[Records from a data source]
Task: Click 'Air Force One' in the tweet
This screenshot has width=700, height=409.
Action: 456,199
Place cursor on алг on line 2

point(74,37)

**Instructions to follow**
Write the records out once more. Each line must match.

**Response area**
Task: Click 'Air Force One' in the tweet
This screenshot has width=700, height=409.
Action: 456,199
Place cursor on алг on line 2

point(74,37)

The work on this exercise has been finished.